[Task directions]: Reproduce exactly the line with "Where should I click to: Tap" and the lines after it. Stop at the last line of the data and include nothing else.

--- Stored data ---

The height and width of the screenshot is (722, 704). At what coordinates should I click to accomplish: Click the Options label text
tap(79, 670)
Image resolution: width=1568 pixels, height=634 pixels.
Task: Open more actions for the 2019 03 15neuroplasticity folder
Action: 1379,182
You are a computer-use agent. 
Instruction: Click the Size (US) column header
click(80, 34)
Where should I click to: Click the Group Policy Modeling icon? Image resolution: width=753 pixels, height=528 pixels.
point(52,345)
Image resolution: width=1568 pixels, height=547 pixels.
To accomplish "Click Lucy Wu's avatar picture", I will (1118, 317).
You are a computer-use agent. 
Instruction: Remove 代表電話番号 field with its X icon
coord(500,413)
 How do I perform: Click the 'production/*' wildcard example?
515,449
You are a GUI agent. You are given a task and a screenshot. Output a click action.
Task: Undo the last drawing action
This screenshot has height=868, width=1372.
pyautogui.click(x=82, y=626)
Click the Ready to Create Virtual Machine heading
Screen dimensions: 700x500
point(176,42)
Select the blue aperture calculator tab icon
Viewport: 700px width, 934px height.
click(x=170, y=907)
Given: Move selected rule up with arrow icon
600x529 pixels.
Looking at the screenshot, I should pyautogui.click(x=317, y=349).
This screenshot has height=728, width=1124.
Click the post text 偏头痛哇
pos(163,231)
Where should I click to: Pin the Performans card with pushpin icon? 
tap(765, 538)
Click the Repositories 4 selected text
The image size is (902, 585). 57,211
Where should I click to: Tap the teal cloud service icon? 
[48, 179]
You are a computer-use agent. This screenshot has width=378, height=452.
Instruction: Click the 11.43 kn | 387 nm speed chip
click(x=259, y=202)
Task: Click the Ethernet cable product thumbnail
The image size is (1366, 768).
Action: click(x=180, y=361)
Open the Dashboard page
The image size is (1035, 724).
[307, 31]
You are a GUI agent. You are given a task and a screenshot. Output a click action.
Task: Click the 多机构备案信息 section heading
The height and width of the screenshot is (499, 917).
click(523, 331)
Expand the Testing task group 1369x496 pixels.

---

[Reply to the exercise]:
Where should I click to: Tap the teal cloud service icon? 
[48, 179]
You are a computer-use agent. This screenshot has width=378, height=452.
Instruction: Click the 11.43 kn | 387 nm speed chip
click(x=259, y=202)
Task: Click the Ethernet cable product thumbnail
The image size is (1366, 768).
Action: click(x=180, y=361)
Open the Dashboard page
The image size is (1035, 724).
[307, 31]
You are a GUI agent. You are given a task and a screenshot. Output a click action.
Task: Click the 多机构备案信息 section heading
The height and width of the screenshot is (499, 917).
click(523, 331)
Expand the Testing task group 1369x496 pixels.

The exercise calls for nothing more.